Cancer is a multifactorial group of diseases caused by multiple genetic and environmental factors. Understanding the links between environment and cancer risk in populations as well as accurately estimating and describing population exposures to different cancer risks factors are among the central objectives of cancer epidemiology (1). In epidemiological studies, population-level dietary exposures are traditionally measured using food frequency questionnaires, food records or food recalls. These food survey methods have led to important discoveries about cancer etiology (2,3). However, the development of high throughput technologies such as metabolomics—which is able to detect thousands of chemicals in a single biological sample—has ‘raised the bar’ with regard to objectively measuring cancer-associated food and other environmental exposures. Indeed, the idea of a cancer ‘exposome’ is gaining increasing traction among cancer epidemiologists. The exposome refers to all external agents to which the human body is exposed, from conception onward. Key to exposome studies is the assumption that specific chemical biomarkers can act as surrogates of exposure that provide more direct, unbiased and objective measures of environmental exposures than possible with traditional methods (4,5).

The Exposome-Explorer database was started in 2012 and its website officially launched in 2017 (6). The goal of Exposome-Explorer is to compile all available information on exposure biomarkers described in the scientific literature. The textual information found in scientific articles represents an important source of data but is intrinsically difficult to evaluate and interpret.
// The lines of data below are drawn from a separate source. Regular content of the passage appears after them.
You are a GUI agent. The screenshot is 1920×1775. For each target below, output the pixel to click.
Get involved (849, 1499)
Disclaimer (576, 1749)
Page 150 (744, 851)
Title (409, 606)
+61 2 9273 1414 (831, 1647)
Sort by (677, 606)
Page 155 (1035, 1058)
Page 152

The objective of Exposome-Explorer is to identify biomarker information from peer-reviewed scientific publications, collect it, store it, and organize it, and finally make it more easily accessible to researchers. In the first release of Exposome-Explorer, data from 480 publications was manually collected for 692 dietary and pollutant biomarkers. This data included biomarker concentrations in biospecimens for different populations, temporal reproducibility, and correlations values between biomarkers and exposures. Chemical information, analytical methods, biospecimens and populations were also documented. Data was collected both for dietary and pollutant biomarkers, covering a wide range of dietary and chemical exposures.

For the second release of Exposome-Explorer, we have placed an increased focus on dietary biomarkers. In this release, the addition of two new types of dietary exposure information as well as important changes to the web interface are described. Firstly, a large number of candidate dietary biomarkers previously identified via metabolomics studies have been added. In particular, a number of novel biomarkers of exposure have been identified by comparing metabolomic profiles between exposed and non-exposed individuals. Secondly, more than 300 nutritional epidemiological studies that involved the measurement of nutrients in biological samples along with the usual food questionnaires were collated and analyzed for this year's release. Data on these dietary biomarkers and their associations with cancer risk were also added to the database. Expanding Exposome-Explorer with these new data sets and new data types has obviously increased its complexity. Therefore to improve its user friendliness, Exposome-Explorer's interface was modified to include new navigation menus, new page layouts and new classification hierarchies.

DATABASE UPDATE AND ENHANCEMENTS

Collection and compilation of new data

New data on candidate dietary biomarkers identified in recent metabolomics studies, as well as associations of dietary biomarkers with cancer risk have been collected.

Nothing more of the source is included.